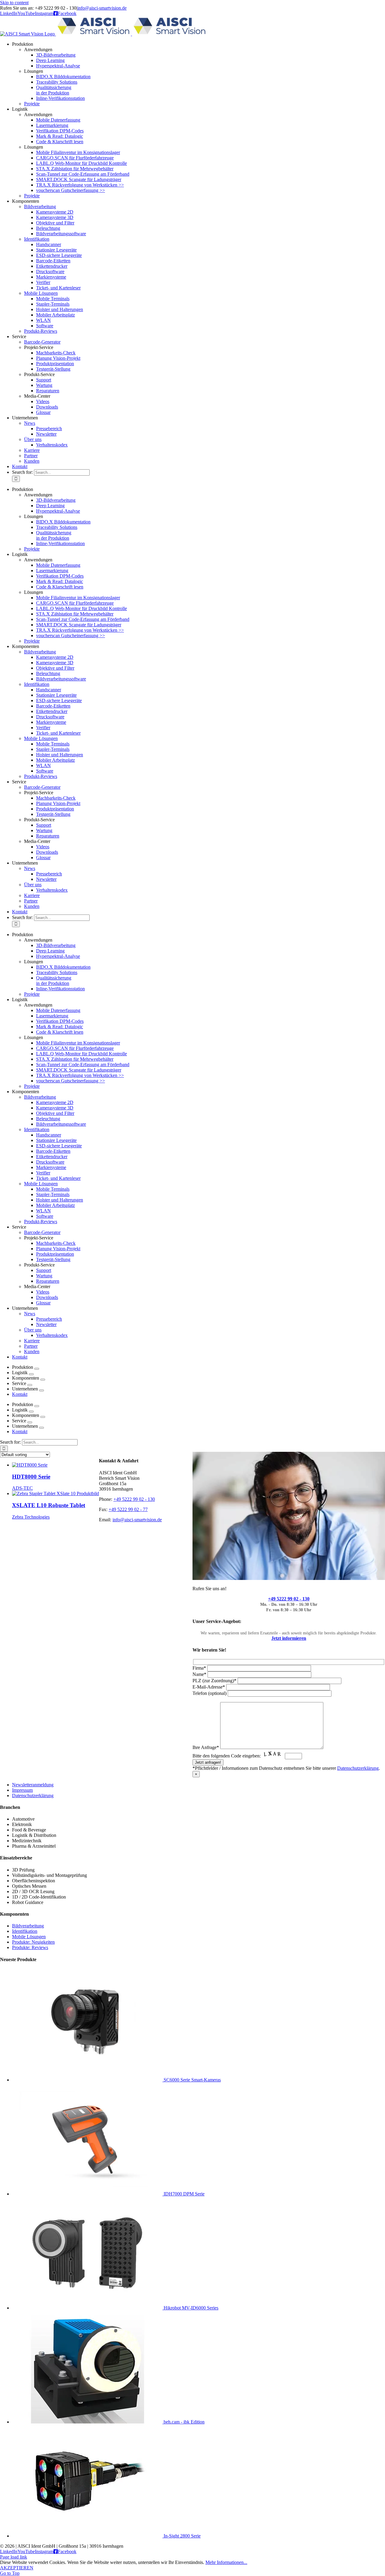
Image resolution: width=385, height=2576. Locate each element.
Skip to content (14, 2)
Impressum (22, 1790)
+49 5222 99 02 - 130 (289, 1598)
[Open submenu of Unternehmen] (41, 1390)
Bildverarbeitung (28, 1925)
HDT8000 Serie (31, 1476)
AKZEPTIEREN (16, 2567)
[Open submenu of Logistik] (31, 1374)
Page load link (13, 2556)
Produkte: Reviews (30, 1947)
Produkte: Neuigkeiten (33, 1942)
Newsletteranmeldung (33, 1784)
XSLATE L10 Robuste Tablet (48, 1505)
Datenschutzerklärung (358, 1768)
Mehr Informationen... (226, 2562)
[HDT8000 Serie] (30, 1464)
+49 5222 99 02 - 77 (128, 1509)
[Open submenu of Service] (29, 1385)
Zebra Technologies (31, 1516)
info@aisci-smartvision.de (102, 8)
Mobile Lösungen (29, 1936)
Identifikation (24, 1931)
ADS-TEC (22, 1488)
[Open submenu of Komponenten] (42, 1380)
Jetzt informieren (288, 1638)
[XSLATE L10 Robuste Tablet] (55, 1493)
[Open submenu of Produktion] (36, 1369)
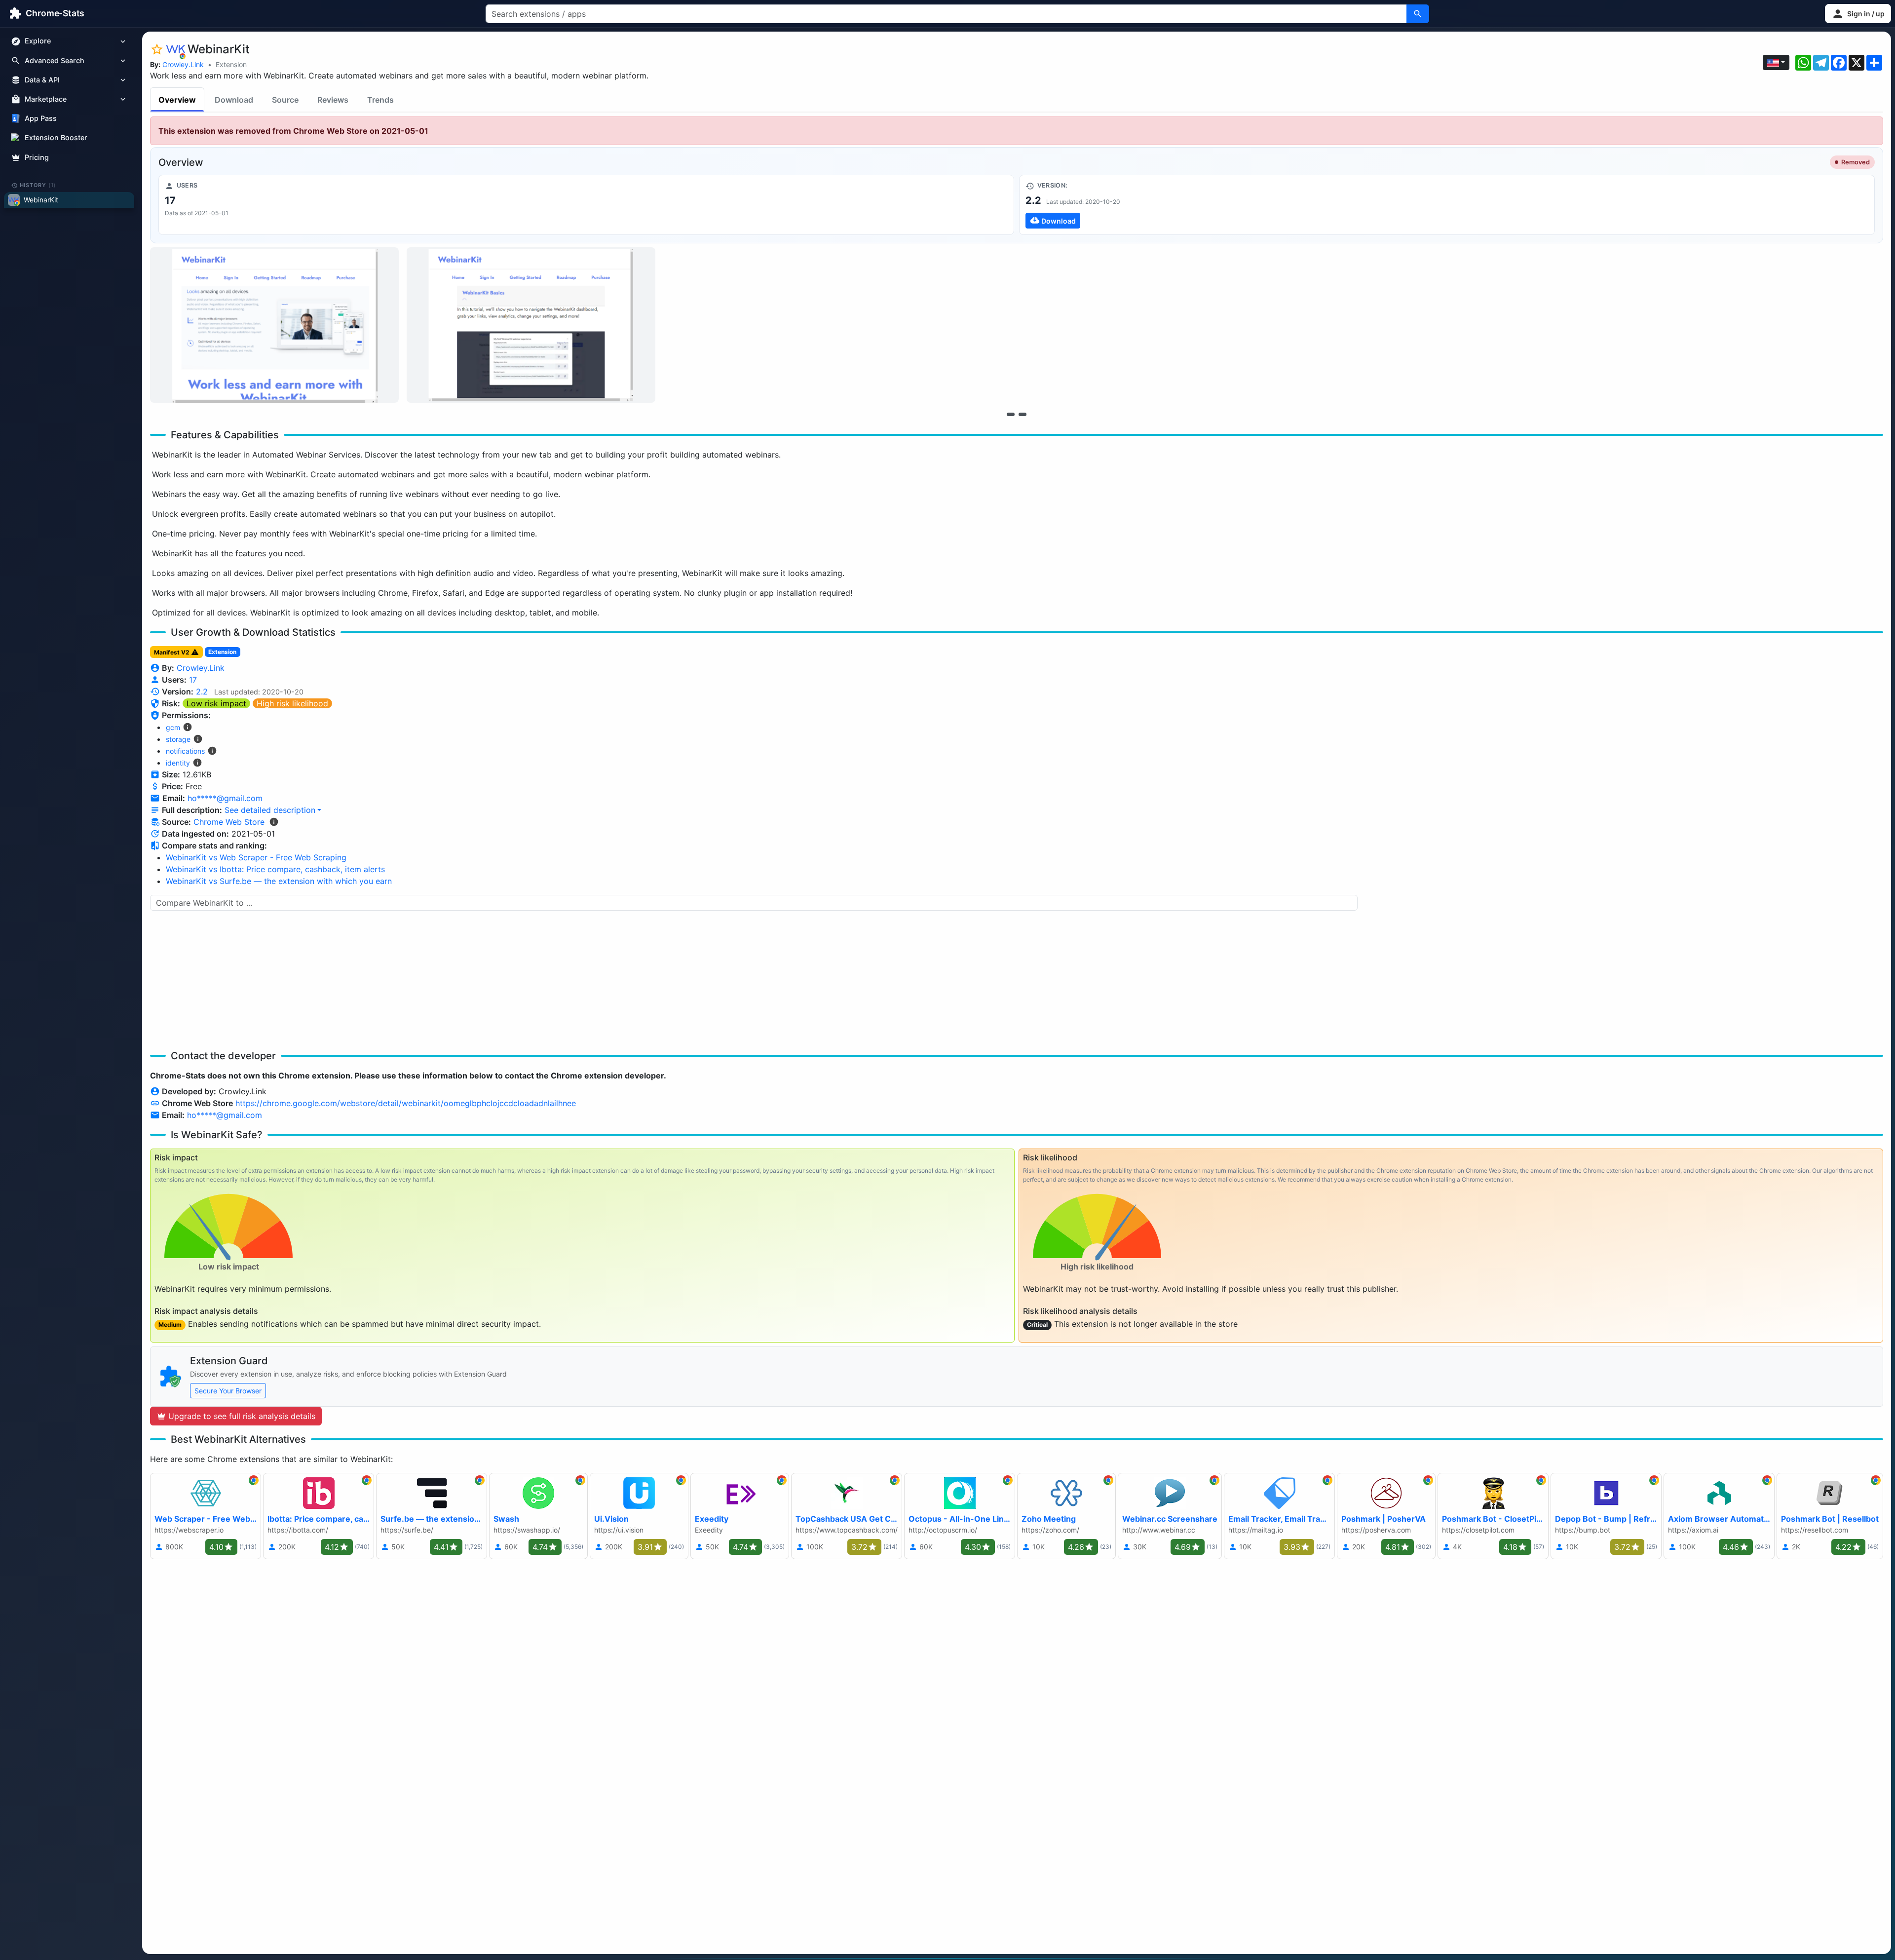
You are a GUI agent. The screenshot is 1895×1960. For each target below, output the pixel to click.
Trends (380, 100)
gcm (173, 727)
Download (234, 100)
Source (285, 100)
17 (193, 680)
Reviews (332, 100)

---

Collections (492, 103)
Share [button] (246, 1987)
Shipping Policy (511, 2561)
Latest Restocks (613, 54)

---

### Work to be completed
Among the records above, only the lines between the line holding "Collections (492, 103)" and the line holding "Latest Restocks (613, 54)", inclusive, are to be output, exactly as written.

### Solution to this problem
Collections (492, 103)
Share [button] (246, 1987)
Shipping Policy (511, 2561)
Latest Restocks (613, 54)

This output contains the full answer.